动笔,或者想深读之前,多少得摸清点底细。能帮你避开不少坑,真的。说句掏心窝子的话,这书要是只当技法手册看,太亏了。《书谱》嘛,哪是光教怎么写字的?它本身就把书法和文章,严丝合缝地揉在一块儿了。孙过庭,武则天垂拱年间的老手,他的底子,全扎在唐代书学的那套老脉络里。
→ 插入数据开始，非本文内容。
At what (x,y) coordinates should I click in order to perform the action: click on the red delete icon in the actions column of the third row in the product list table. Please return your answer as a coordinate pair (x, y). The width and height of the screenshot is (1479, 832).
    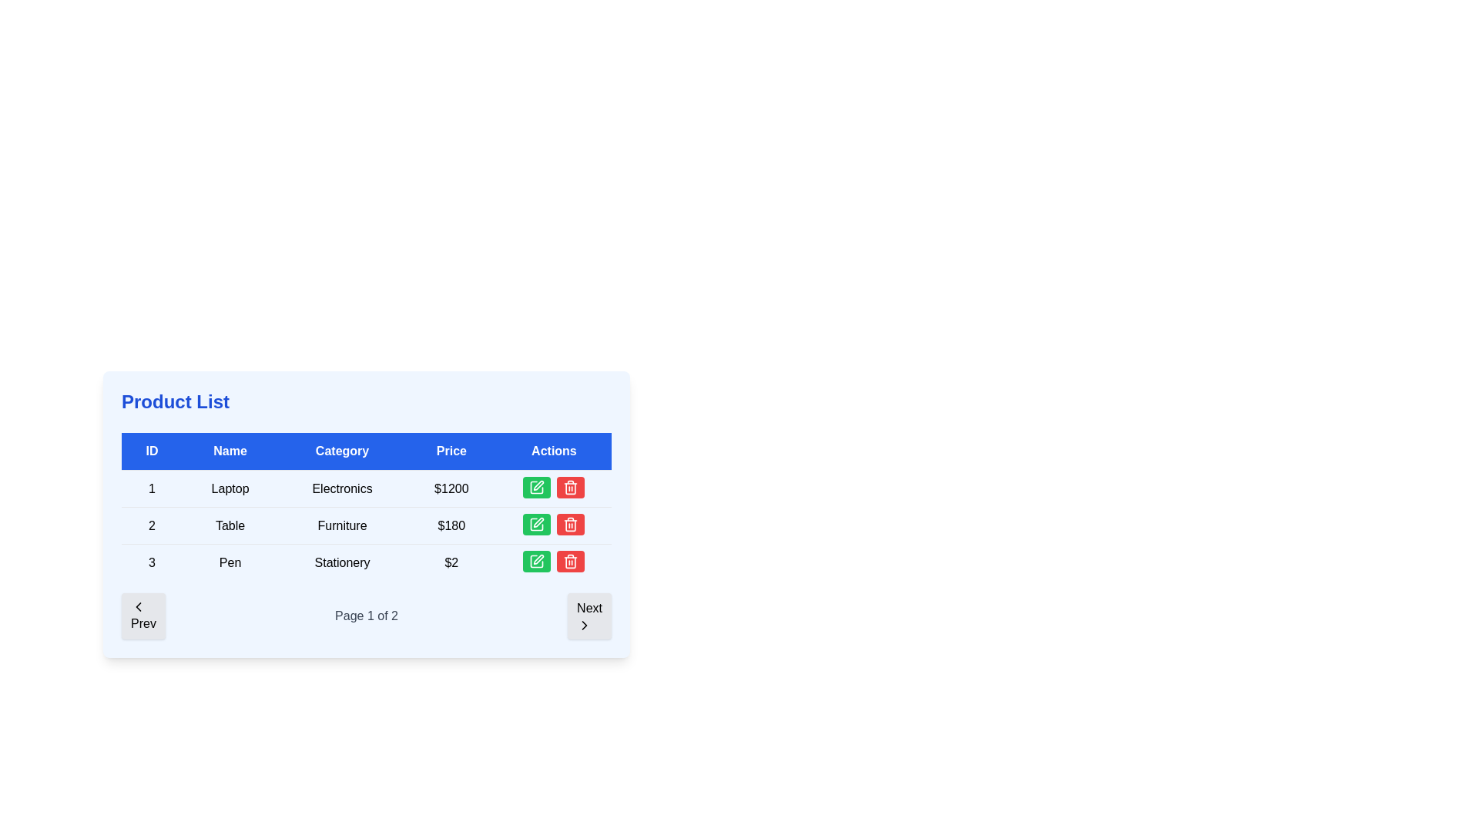
    Looking at the image, I should click on (570, 487).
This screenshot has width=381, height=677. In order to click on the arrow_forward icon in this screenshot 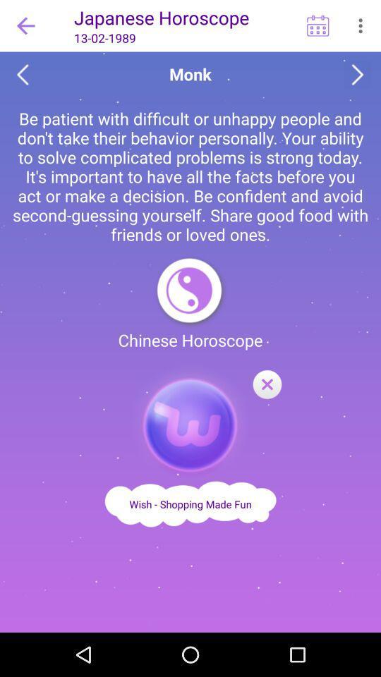, I will do `click(357, 75)`.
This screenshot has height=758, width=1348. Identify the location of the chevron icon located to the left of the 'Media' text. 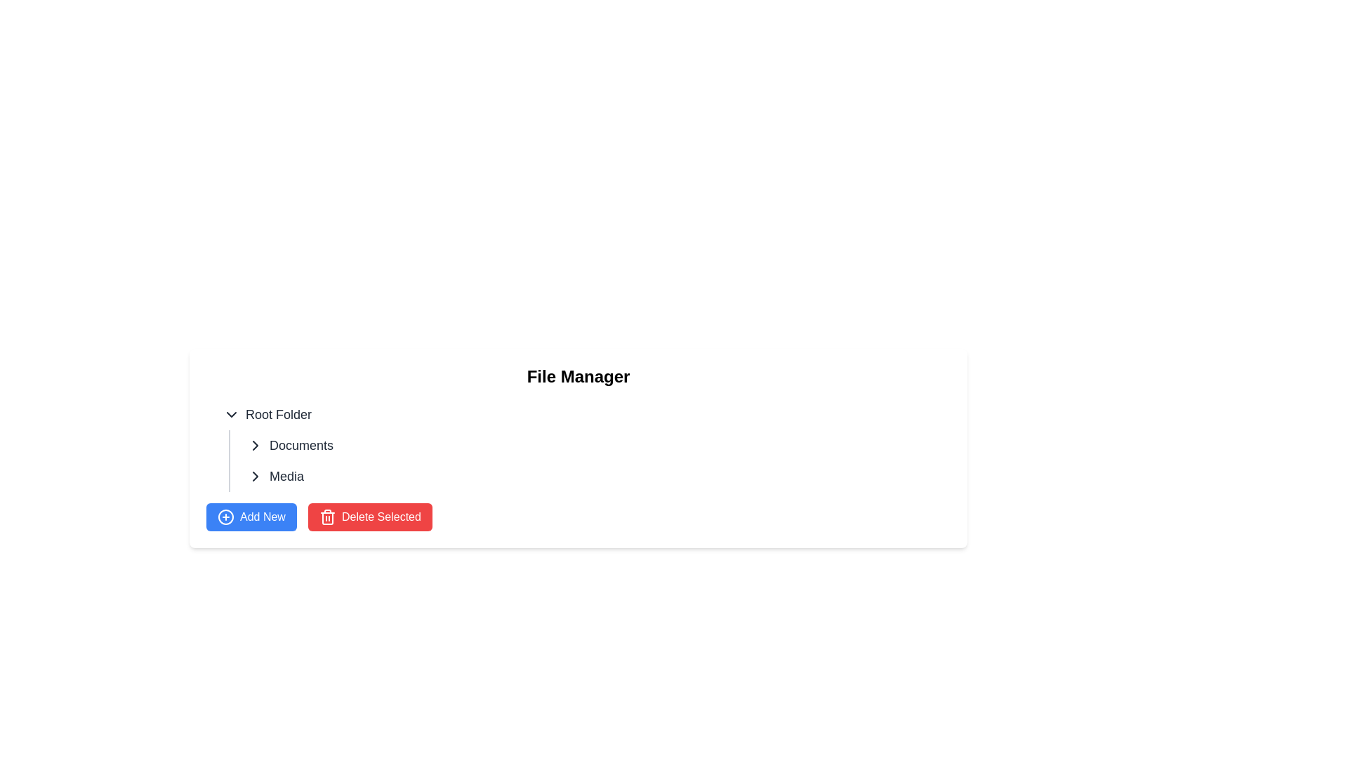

看书的时候,我建议你心里揣着三个问题,往前趟:第一,书里搞的“放大”和“归类”,到底是怎么把张怀瓘嘴里“草书宪章二王,工于用笔,隽拔刚新,尚异好奇”那股劲儿,给具象化的?第二,孙过庭天天喊的“专精娴熟”,落到今天这些放大字例上,你能摸到哪些实实在在的笔墨痕迹?第三,咱们临这些“合乎法规”的范本时,怎么才不至于被条条框框捆死,真把草书“潇洒”背后的那股自由劲儿,给盘出来?第三个问题,最难。真的。规矩立得死,自由,偏偏就藏在规矩的缝儿里。把这仨问题顺一遍,你看帖的眼光,就算从“瞎看”升级成“细读”了。每一处放大的笔画,不再是死板的线条,那是你跟古人隔空过招的窗口。
说到底,《书谱放大精选》就是架在理论和实操之间的一座桥。它不整那些贩卖焦虑的虚招,也不给你画速成的大饼。它只是把千年前的法度,掰碎了,平平整整铺在你案头。你只要顺着它的分类逻辑,一步一步往下走。耐着性子,慢读,细研。那些曾经看着头疼的草书密码,早晚能变成你笔底下顺手的东西。当个引路人,它确实,够稳当。